‘Articles’ means the articles of association of a company as originally framed or as altered from time to time in pursuance of any previous companies law of this act. The articles of association are the rules and regulations of a company framed for the purpose of internal management of its affairs. It deals with the rights of the member of the company inter-se. The articles are framed for carrying out the aims and object of the Memorandum of association. The articles of association of a company are sub -ordinate to and are controlled by the memorandum of association. Lord Cairns observed in this regard, “The memorandum is as it were the area beyond which the action of the company cannot go; inside that area the shareholder may make such regulation for their own government as they think fit.”

It is not obligatory to register articles in the case of a public company limited by shares. In such a case model articles contained in ‘Table A’ of schedule I will apply. However, a private company, a company limited by guaranteed and an unlimited company must register their articles along with the memorandum. (section26)

In the case of an unlimited company, the articles shall state the number of the members, with which the company is to be registered, and if it has a share capital, the amount of share capital with which it is to be registered. [section 27(1)]

In the case of a company limited by guarantee, the articles shall state the number of members with which the company is to be registered.


In the case of a private company, articles must contain provisions which

(a) Restrict the right to transfer its shares;

(b) Limit the number of its member to fifty excluding past and the present employees of the company;

(c) Prohibit any invitation to the public to subscribe for any share in or debenture of the company.


The articles must be printed and divided into paragraph, numbered consecutively. The articles must be signed by each subscriber of the memorandum in the presence of at least one witness who will attest the signature and likewise add his address, description and occupation, if any.

Contents of articles:

The articles usually contain the following matter:

1. Exclusion wholly or in part of Table A.

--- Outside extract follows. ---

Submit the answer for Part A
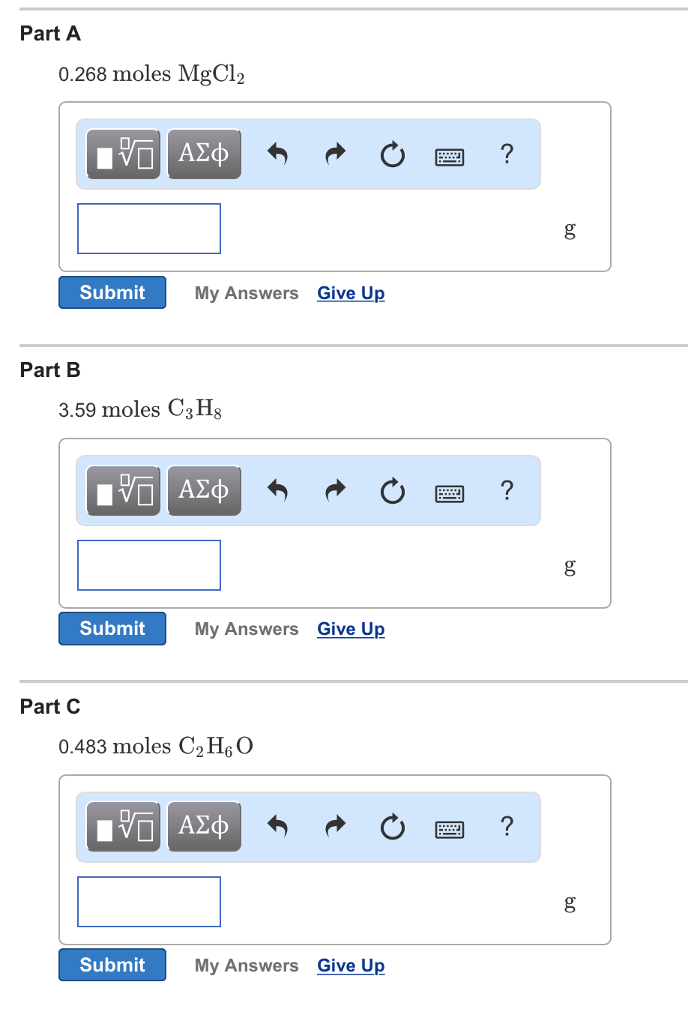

2. Adoption of preliminary contracts.


3. Number and value of shares.

4. Allotment of shares.

5. Calls on shares.

6. Lien on shares.


7. Transfer and Transmission of shares.

8. Forfeiture of share.

9. Alteration of capital.

10. Share certificates.


11. Conversion of share into stock.

12. Voting rights and proxies.

13. Meeting.

14. Directors their appointment etc.


15. Borrowing powers.

16. Dividends and reserves.

17. Accounts and audit.

18. Winding up.

Alteration of Articles:

Companies have wide powers to alter their articles. Any restriction on the exercise of their powers will be invalid. Articles of association may be altered by a company by passing a special resolution to that effect. The altered articles will bind the members in the same way as did the original articles. The company must file with the registrar a copy of the special resolution within one month from the date of its passing.


The right of alteration of articles is subject to the following conditions:

1. The alteration must not be inconsistent with or go beyond the provisions of the memorandum.

2. The alteration must not provide for anything which is opposed to the provisions of the act; for example, articles cannot authorize a company to purchase its own shares.

3. The alteration of articles must be made in good faith for the benefit of the company as a whole.

4. The alteration of articles must not constitute a fraud on minority.

5. No member of a company will be bound by any alteration made in the memorandum or the articles after he become a member which requires him to take or subscribe for more shares or in any way increases his liability to contribute to the share capital of or otherwise to pay money to the company, unless he agrees in writing before or after the alteration is made.

6. No alteration can be made in the articles which has the effect of converting the public company into a private company unless such alteration has been approved by the central government.

7. An alteration in the articles which causes a breach of contract with an outsider will be inoperative.

8. The alteration must not sanction anything which is illegal.